More Moneyball, More Math Problems

In the movie adaptation of Moneyball, Michael Lewis’s seminal 2003 account of the sabermetrics revolution in baseball, actor Jonah Hill plays a newly-hired member of the Oakland Athletics in charge of data analysis. The A’s general manager, Billy Beane (played by Brad Pitt), is looking to give his low-payroll team a performance edge and has turned to the young mathematician to do it.

“There is an epidemic failure within the game to understand what is really happening,” Hill’s character points out. “And this leads people who run Major League Baseball teams to misjudge their players and mismanage their teams.”

He doesn’t recall ever being quite that blunt, but Ben Baumer ’00 was in much the same position as Hill when he was hired by the New York Mets in January of 2004.

“They’d never had someone do this kind of a work—a dedicated person with advanced training,” Baumer says. “When I got there, they didn’t entirely know what they wanted me to do and that offered me a lot of freedom. They were just asking a lot of questions like ‘What do you think of these relief pitchers?’ It was a lot of fun, but it took a lot of work to build up that infrastructure.”

Baumer went on to work for the Mets for eight years before leaving to become an assistant professor of statistical and data sciences at Smith College in Northampton, Mass. Though they are portrayed as contentiously opposed in the Moneyball film, Baumer grew to appreciate the productive, complementary impact scouting and data analysis can have on the sport when practiced correctly.

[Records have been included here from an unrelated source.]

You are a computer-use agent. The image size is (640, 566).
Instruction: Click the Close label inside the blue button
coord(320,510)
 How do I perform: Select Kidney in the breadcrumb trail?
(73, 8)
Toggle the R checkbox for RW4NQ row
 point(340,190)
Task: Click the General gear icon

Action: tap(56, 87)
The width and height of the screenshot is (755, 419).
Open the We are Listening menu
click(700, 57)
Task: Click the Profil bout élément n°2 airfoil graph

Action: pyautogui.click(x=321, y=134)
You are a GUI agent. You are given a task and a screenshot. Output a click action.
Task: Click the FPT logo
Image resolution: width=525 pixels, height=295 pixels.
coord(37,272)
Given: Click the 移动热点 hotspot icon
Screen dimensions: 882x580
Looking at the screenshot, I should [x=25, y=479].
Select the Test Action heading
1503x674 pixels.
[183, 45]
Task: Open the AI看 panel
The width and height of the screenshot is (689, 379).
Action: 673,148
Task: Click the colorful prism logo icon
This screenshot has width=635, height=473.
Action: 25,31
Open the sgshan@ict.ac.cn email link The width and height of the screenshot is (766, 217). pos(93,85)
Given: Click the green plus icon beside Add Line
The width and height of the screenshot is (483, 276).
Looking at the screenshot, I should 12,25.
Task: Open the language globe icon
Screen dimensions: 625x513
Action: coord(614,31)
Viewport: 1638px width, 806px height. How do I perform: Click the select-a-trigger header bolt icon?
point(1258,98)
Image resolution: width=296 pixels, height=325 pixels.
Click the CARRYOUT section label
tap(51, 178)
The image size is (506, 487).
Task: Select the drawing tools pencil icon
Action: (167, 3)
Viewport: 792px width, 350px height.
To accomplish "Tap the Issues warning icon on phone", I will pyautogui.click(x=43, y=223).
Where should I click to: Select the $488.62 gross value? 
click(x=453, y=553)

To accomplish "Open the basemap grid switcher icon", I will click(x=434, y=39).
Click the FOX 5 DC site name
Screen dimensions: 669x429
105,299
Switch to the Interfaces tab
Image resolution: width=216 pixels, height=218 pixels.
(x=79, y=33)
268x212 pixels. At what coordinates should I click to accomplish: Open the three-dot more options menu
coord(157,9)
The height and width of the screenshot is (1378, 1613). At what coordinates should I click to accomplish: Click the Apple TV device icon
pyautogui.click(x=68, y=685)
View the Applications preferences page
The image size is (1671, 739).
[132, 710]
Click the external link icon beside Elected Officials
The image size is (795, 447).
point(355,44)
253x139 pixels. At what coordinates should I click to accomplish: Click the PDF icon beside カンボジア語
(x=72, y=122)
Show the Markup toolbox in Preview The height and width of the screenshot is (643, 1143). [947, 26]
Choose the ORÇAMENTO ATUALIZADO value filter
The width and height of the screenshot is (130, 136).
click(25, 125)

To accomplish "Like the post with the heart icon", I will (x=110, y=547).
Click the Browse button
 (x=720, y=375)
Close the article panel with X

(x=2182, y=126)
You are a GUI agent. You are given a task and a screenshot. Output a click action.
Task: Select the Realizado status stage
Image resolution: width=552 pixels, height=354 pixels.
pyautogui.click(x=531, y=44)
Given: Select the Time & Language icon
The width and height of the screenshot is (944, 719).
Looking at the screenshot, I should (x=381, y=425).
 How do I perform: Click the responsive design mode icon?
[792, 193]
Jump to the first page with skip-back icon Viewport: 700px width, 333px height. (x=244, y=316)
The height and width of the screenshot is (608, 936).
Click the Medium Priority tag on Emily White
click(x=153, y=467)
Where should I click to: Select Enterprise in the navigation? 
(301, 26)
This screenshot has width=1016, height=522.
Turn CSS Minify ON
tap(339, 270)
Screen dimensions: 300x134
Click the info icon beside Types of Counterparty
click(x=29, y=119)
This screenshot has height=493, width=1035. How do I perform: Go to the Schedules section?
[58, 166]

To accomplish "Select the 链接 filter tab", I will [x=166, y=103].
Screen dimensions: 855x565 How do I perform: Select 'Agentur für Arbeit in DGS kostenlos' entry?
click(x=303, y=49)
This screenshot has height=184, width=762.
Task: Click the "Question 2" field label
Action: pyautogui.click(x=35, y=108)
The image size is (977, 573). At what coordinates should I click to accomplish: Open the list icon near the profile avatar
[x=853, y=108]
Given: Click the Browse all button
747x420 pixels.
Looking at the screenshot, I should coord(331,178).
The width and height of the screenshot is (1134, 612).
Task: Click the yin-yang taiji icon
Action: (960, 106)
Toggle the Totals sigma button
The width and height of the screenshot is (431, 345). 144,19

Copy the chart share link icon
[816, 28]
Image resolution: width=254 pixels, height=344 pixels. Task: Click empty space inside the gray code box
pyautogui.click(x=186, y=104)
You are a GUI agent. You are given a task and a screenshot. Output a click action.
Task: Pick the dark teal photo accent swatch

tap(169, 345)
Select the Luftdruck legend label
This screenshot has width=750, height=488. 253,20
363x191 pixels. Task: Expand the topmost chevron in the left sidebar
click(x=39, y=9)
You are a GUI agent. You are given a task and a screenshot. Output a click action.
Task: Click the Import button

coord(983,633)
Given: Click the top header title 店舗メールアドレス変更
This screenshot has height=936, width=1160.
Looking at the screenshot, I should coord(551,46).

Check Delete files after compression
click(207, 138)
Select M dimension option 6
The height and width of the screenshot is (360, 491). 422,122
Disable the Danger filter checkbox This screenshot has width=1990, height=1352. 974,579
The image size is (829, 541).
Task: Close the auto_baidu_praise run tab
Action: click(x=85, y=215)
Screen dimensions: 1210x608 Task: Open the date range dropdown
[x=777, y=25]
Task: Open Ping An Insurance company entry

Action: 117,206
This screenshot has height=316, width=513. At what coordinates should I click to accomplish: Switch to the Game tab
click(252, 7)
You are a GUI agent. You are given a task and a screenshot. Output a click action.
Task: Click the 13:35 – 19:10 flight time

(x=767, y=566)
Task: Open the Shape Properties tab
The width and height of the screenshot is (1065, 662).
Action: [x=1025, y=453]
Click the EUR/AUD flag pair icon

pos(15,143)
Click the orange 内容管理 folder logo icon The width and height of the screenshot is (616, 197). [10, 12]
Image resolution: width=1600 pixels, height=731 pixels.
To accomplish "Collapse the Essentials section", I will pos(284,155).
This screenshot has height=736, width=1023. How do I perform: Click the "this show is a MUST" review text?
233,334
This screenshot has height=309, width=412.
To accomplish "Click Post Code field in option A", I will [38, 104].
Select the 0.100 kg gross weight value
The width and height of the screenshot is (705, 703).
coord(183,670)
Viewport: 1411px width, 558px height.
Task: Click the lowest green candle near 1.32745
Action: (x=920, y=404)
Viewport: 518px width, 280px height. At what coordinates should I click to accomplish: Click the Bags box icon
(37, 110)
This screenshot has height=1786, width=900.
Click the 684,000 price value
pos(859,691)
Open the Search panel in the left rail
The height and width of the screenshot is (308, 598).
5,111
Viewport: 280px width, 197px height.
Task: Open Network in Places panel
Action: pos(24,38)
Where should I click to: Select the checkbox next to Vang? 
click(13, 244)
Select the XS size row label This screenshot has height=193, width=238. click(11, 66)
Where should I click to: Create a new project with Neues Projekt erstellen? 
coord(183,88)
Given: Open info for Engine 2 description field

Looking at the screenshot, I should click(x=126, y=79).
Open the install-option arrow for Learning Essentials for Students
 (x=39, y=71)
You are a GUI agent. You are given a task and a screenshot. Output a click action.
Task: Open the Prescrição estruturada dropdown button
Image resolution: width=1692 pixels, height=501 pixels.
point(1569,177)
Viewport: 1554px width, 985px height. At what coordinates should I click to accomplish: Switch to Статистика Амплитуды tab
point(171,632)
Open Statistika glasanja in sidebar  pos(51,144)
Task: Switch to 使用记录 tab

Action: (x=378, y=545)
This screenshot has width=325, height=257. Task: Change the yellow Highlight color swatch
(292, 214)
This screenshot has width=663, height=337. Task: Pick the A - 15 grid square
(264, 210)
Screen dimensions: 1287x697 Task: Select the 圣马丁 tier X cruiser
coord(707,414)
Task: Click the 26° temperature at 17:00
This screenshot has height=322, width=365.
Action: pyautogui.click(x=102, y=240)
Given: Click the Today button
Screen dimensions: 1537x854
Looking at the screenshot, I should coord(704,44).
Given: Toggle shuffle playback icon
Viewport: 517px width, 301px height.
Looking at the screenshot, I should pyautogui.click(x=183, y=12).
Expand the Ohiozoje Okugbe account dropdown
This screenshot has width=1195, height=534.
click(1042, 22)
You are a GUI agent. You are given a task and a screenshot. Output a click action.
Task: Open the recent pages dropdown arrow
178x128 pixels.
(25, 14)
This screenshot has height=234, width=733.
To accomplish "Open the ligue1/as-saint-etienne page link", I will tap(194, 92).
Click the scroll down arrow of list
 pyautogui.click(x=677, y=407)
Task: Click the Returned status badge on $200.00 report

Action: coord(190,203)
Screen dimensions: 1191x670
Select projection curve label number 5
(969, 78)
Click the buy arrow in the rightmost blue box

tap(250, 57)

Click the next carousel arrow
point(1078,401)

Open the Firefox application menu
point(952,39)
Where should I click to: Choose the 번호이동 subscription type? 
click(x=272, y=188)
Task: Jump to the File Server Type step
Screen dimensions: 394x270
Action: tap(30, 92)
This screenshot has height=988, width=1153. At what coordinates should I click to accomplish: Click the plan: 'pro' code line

“The way I like to think about it is scouts and sabermetricians are really trying to do the same job: predict how baseball players are going to play in the future,” Baumer says. “But the tools they’re using are very different. Scouts are watching in a very focused way and drawing on their years of experience using their eyes to make predictions. I was doing something similar but instead of my eyes, I was using the data from all the games and combing through it to figure out how players would perform.”